● WHAT YOU WILL DO:
A. In the passage about Elena, reproduce word for word the stretch from "(She ignores for" through "after Elena’s sister.)".
B. According to the passage about Elena, what name does Elena give her new daughter?

● EXTRACT TO READ:

So where does all this leave Elena? The single thing that is going right is life with her new daughter. She attaches to the nipple immediately, smiles placidly, sleeps well… etc. All the rest can go to hell, Elena decides—or a not fully-conscious part of herself decides—as she sacks the nanny and throws herself into domestic life. She knows what Pietro wants from her. ‘I was his wife, … and he expected me to pay close attention when he spoke to me about politics, about his studies [etc.], but the attention had to be affectionate; he didn’t want opinions, especially if they caused doubts. … His mother was a completely different type of woman. And so was his sister. Evidently he didn’t want me to be like them.’ So that’s what she’ll be from now on, the ideal wife and the perfect mother.
(She ignores for the time being that she’s managed to alienate her own mother by resolutely not naming her daughter after her. True, it’s hard to imagine a more inappropriate name for the daughter of people like them than Immaculata, but Elena isn’t even tactful about it. The new daughter is Elsa, not even Elisa after Elena’s sister.)

● DATA PROVIDED:
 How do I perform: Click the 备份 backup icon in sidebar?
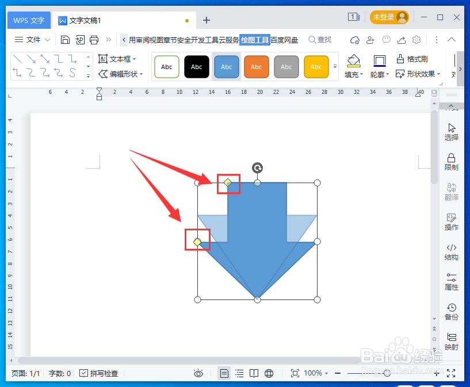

● RESULTS OF THE TASKS:
A.
(She ignores for the time being that she’s managed to alienate her own mother by resolutely not naming her daughter after her. True, it’s hard to imagine a more inappropriate name for the daughter of people like them than Immaculata, but Elena isn’t even tactful about it. The new daughter is Elsa, not even Elisa after Elena’s sister.)

B. Elsa